Pixel coordinate grounding data:

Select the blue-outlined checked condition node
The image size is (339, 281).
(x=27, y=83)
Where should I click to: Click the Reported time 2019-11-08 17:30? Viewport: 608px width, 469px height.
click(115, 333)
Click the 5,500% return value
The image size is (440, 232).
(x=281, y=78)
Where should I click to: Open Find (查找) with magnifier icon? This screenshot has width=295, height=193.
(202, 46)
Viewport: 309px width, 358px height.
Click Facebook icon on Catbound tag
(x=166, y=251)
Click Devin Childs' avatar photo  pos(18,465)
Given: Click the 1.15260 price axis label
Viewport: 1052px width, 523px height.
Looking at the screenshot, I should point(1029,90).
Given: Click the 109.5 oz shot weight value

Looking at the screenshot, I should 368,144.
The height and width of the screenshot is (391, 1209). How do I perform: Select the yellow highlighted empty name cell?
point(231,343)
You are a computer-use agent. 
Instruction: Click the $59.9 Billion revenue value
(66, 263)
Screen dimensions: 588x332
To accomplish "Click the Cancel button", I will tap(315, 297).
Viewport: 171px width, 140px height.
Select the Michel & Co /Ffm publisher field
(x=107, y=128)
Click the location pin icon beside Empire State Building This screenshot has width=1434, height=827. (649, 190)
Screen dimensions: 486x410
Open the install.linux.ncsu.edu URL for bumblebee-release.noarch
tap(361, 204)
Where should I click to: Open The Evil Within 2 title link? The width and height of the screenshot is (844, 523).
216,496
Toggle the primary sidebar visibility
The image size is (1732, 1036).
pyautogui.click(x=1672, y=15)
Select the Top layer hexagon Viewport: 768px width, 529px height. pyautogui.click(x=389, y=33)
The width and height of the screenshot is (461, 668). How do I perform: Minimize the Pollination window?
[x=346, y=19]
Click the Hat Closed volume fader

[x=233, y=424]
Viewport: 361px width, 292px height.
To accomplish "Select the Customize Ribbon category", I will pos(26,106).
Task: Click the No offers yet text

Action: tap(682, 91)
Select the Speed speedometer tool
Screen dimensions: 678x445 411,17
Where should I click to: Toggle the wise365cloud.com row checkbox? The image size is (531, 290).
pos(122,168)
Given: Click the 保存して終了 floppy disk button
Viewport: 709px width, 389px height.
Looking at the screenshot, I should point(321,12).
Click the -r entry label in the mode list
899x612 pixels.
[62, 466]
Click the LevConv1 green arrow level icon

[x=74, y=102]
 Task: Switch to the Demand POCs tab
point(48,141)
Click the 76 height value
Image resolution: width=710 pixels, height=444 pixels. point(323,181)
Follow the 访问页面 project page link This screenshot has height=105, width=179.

The task: Every record above needs to be returned in full, exactly.

Response below:
Select the blue-outlined checked condition node
The image size is (339, 281).
(x=27, y=83)
Where should I click to: Click the Reported time 2019-11-08 17:30? Viewport: 608px width, 469px height.
click(115, 333)
Click the 5,500% return value
The image size is (440, 232).
(x=281, y=78)
Where should I click to: Open Find (查找) with magnifier icon? This screenshot has width=295, height=193.
(202, 46)
Viewport: 309px width, 358px height.
Click Facebook icon on Catbound tag
(x=166, y=251)
Click Devin Childs' avatar photo  pos(18,465)
Given: Click the 1.15260 price axis label
Viewport: 1052px width, 523px height.
Looking at the screenshot, I should point(1029,90).
Given: Click the 109.5 oz shot weight value

Looking at the screenshot, I should 368,144.
The height and width of the screenshot is (391, 1209). How do I perform: Select the yellow highlighted empty name cell?
point(231,343)
You are a computer-use agent. 
Instruction: Click the $59.9 Billion revenue value
(66, 263)
Screen dimensions: 588x332
To accomplish "Click the Cancel button", I will tap(315, 297).
Viewport: 171px width, 140px height.
Select the Michel & Co /Ffm publisher field
(x=107, y=128)
Click the location pin icon beside Empire State Building This screenshot has width=1434, height=827. (649, 190)
Screen dimensions: 486x410
Open the install.linux.ncsu.edu URL for bumblebee-release.noarch
tap(361, 204)
Where should I click to: Open The Evil Within 2 title link? The width and height of the screenshot is (844, 523).
216,496
Toggle the primary sidebar visibility
The image size is (1732, 1036).
pyautogui.click(x=1672, y=15)
Select the Top layer hexagon Viewport: 768px width, 529px height. pyautogui.click(x=389, y=33)
The width and height of the screenshot is (461, 668). How do I perform: Minimize the Pollination window?
[x=346, y=19]
Click the Hat Closed volume fader

[x=233, y=424]
Viewport: 361px width, 292px height.
To accomplish "Select the Customize Ribbon category", I will pos(26,106).
Task: Click the No offers yet text

Action: tap(682, 91)
Select the Speed speedometer tool
Screen dimensions: 678x445 411,17
Where should I click to: Toggle the wise365cloud.com row checkbox? The image size is (531, 290).
pos(122,168)
Given: Click the 保存して終了 floppy disk button
Viewport: 709px width, 389px height.
Looking at the screenshot, I should point(321,12).
Click the -r entry label in the mode list
899x612 pixels.
[62, 466]
Click the LevConv1 green arrow level icon

[x=74, y=102]
 Task: Switch to the Demand POCs tab
point(48,141)
Click the 76 height value
Image resolution: width=710 pixels, height=444 pixels. point(323,181)
Follow the 访问页面 project page link This screenshot has height=105, width=179.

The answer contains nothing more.